In summary, peak renal dysfunction occurred 2 d after FA administration, as indicated by maximal levels of serum creatinine, BUN, urine glucose, and the injury marker NGAL. All markers returned to control levels by 4 d except BUN, which gradually decreased over time and returned to control levels at 10 d. In contrast to the recovery of glomerular and tubular function, persistent disruption of normal tubular morphology was observed in PAS-stained kidneys through 14 d, revealing incomplete recovery.

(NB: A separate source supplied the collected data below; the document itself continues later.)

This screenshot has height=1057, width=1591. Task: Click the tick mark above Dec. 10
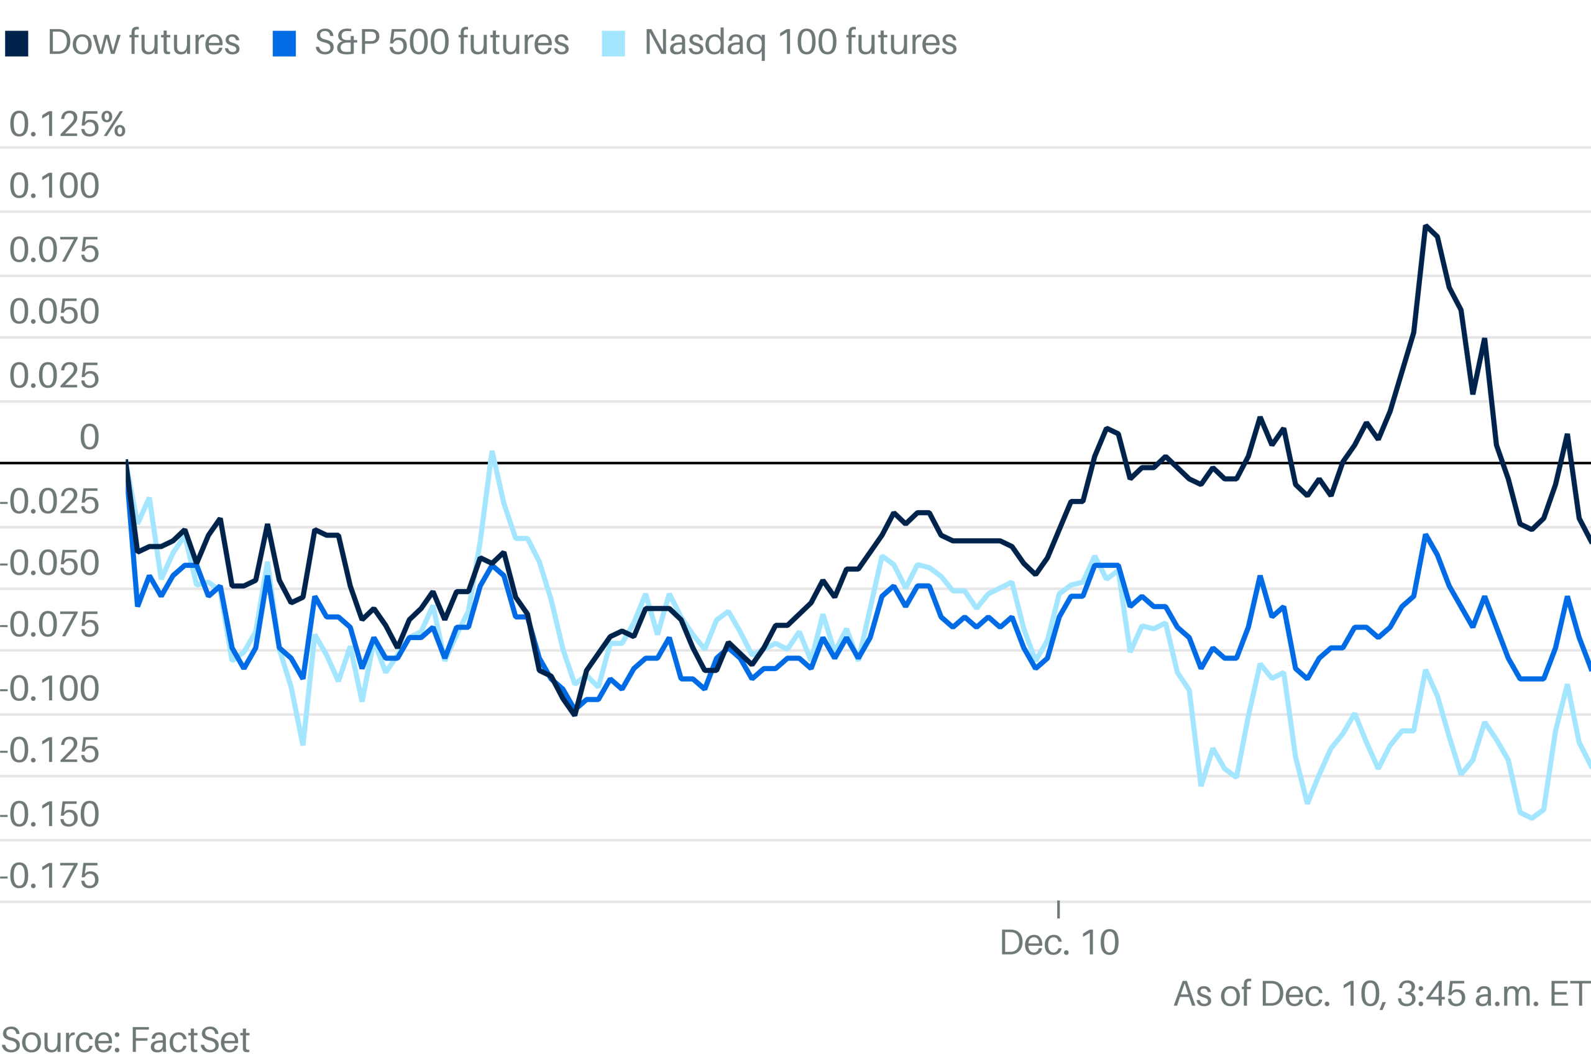pyautogui.click(x=1058, y=909)
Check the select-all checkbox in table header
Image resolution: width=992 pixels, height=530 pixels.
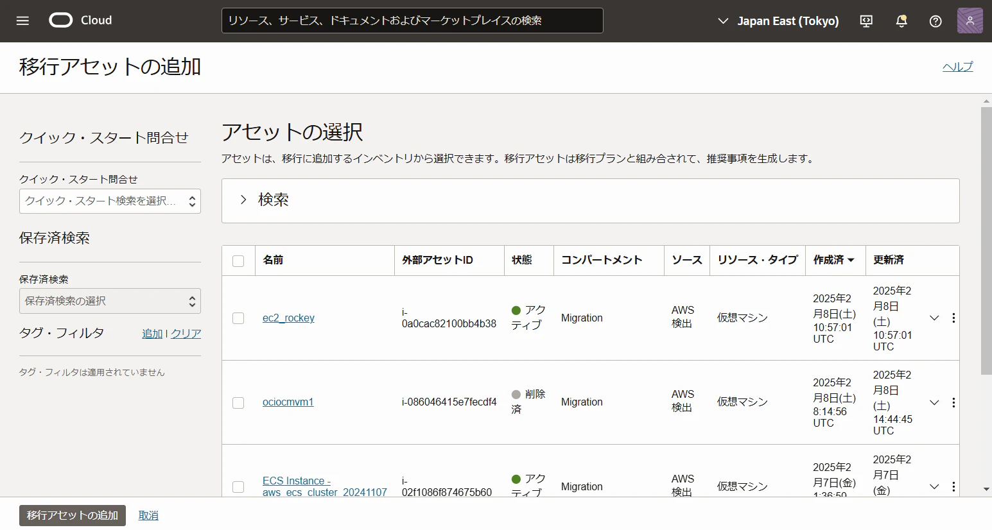click(x=238, y=261)
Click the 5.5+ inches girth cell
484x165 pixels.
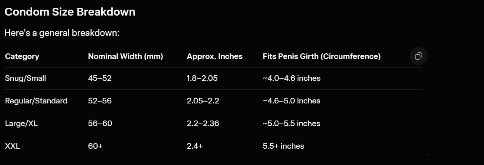[283, 146]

3.2 FA-Induced AKI Suppresses Mitochondrial Homeostasis and Biogenesis Rapidly and Persistently

To determine if FA nephrotoxicity disrupts mitochondrial homeostasis and biogenesis, transcript levels of mitochondrial markers of homeostasis and biogenesis were measured in renal cortex over time. mRNA levels of the transcription factor coactivator PGC-1α and mitochondrial transcription factor A (TFAM) decreased by ~80% 1 d after FA treatment (Fig. 3A, B). PGC-1α levels remained reduced throughout the 14 d experiment while TFAM levels partially recovered to ~60% of controls at 2 d and remained depressed at 6 and 14 d. One day after FA injection, transcript levels of NDUFβ8, ATPS-β, and COXI decreased 85%, 83%, and 72%, respectively (Fig, 3C-E). NDUFβ8 levels partially recovered at 6 d but remained depressed at 14 d. COXI and ATPS-β transcript levels remained depressed throughout the 14 d of the experiment. Finally, we measured mitochondrial DNA copy number as an indicator of mitochondrial content. Mitochondrial DNA copy number was reduced ~50% 2 d after FA injection and remained depressed through 14 d (Fig 3F). To control for possible variation in expression of the mitochondrial markers over the course of the study, a separate experiment was performed using time-matched controls. Over 14 d mRNA expression did not change in control mice, while mitochondrial markers were suppressed in FA-treated mice (Fig S1).

Figure 3.

Figure 3

Mitochondrial biogenesis is persistently down-regulated during FA nephropathy. mRNA levels of PGC-1α (A) and TFAM (B) were reduced 1 d after FA injection. PGC-1α remained depressed while TFAM mRNA partially recovered at 2 d and did not increase further through 14 d. Expression of mitochondrial homeostasis markers NDUFβ8 (C), COX1 (D), and ATPSβ (E) was also strongly suppressed at 1 d, and only NDUFβ8 reached a partial recovery at 6 and 14 d. Mitochondrial copy number was reduced by ~50% 2 d after FA injection and remained persistently depressed at 6 and 14 d (F). Data are represented as mean ± SEM. *, p < 0.05 vs control, # p < 0.05 vs 1 d. N = 4–8.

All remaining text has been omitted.